MIPS O64 Application Binary Interface for GCC

The O64 ABI is almost identical to the classic 32-bit MIPS ABI. The differences are enumerated below.

64-Bit Integer Registers

The integer registers are assumed to have 64 bits, rather than 32 bits. For example, two 64-bit integers may be added with a single add instruction.

Argument Passing

Arguments are passed on 64-bit boundaries, rather than 32-bit boundaries, when they are passed on the stack. For example, given:
    void f() { g(1, 2, 3, 4, 5, 6, 7, 8, 9, 10); }
all arguments beginning with 5 are passed on the stack. The argument 6 is placed 8 bytes beyond argument 5 -- not 4 bytes as it would be in 32-bit mode.

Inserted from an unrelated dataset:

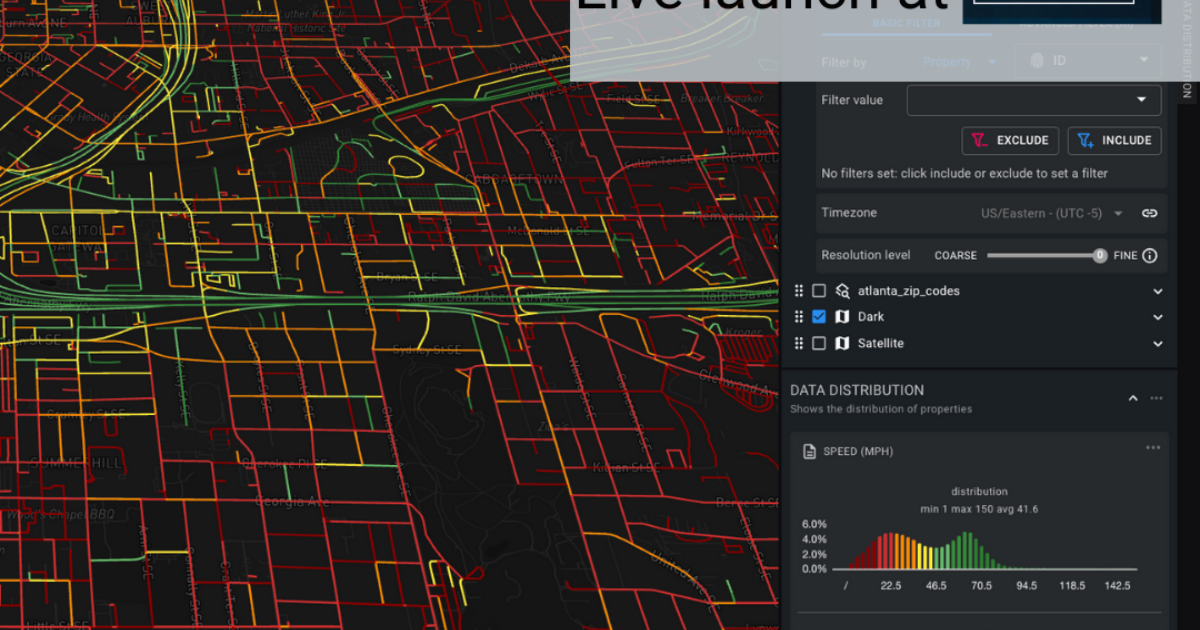Click the fingerprint ID property icon
This screenshot has height=630, width=1200.
(x=1036, y=60)
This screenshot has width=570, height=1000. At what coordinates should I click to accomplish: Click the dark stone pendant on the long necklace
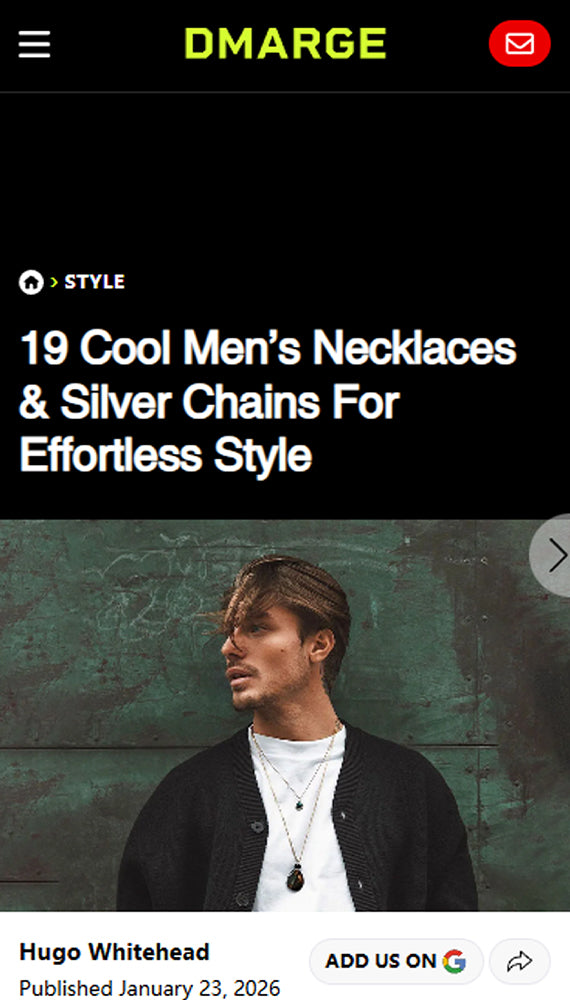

In little-endian mode, arguments are packed towards the lower-address side of the 8-byte slot; in big-endian mode, they are packed towards the upper-address side.

Floating-Point Arguments

If the first and second arguments floating-point arguments to a function are 32-bit values, they are passed in $f12 and $f14. If the first is a 32-bit value and the second is a 64-bit value, they are passed in $f12 and $f13. If they are both 64-bit values, they are passed in $f12 and $f13.

ELF Header

The e_flags field in the ELF header for object files generated using this ABI contains E_MIPS_ABI_O64, which has the value 0x2000.